In a quite astonishing intervention, he has called for prison sentences of under a year to be scrapped – just what the public wants to hear as the country struggles to cope with a violent crimewave.

Sadly, this is the kind of wrong-headed thinking that lies at the very heart of our failing criminal justice system, and causes so much misery for people in the real world. It also comes at a time when official figures show the prison population in Britain is at its lowest level in five years.

Mr Stewart said the Government is planning for it to rise by 10,000 to 93,000, stating that the public was likely to demand tougher sentences for burglars in the future.

This is a telling observation, because it shows that those in authority are aware of the huge disquiet among the tax-paying millions about soft sentences.

For a Tory administration to have presided over such a shambolic approach to law and order would have been unthinkable in previous years.

However, there is little true Conservatism about Theresa May’s administration. Oh, for a return to the days of Michael Howard, the Home Secretary who uttered the immortal words: “Prison works.”

He summed up the way that many people feel about justice. Not only does prison work in providing a deterrent to the miscreants who want to commit crimes, but it also takes criminals off our streets.

This has the added benefits of seeing the crime rate drop drastically, and as a result makes law abiding citizens feel safer.

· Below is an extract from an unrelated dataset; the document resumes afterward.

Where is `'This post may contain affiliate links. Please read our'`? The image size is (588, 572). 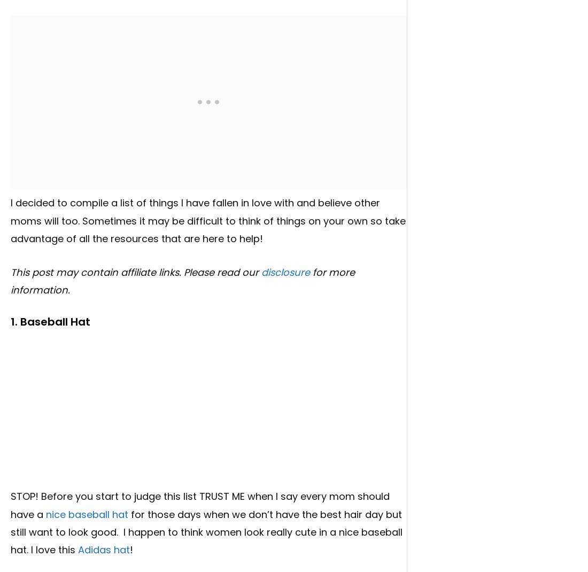
'This post may contain affiliate links. Please read our' is located at coordinates (136, 272).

Protecting ordinary people must always be the top priority for the criminal justice system, and it is about time that politicians from all parties came to terms with that message.

Law and order should never be used as a political football, booted around by MPs eager to score cheap points off those from across the House.

Unless our law makers start taking this issue seriously, the public will continue to lose faith in our criminal justice system.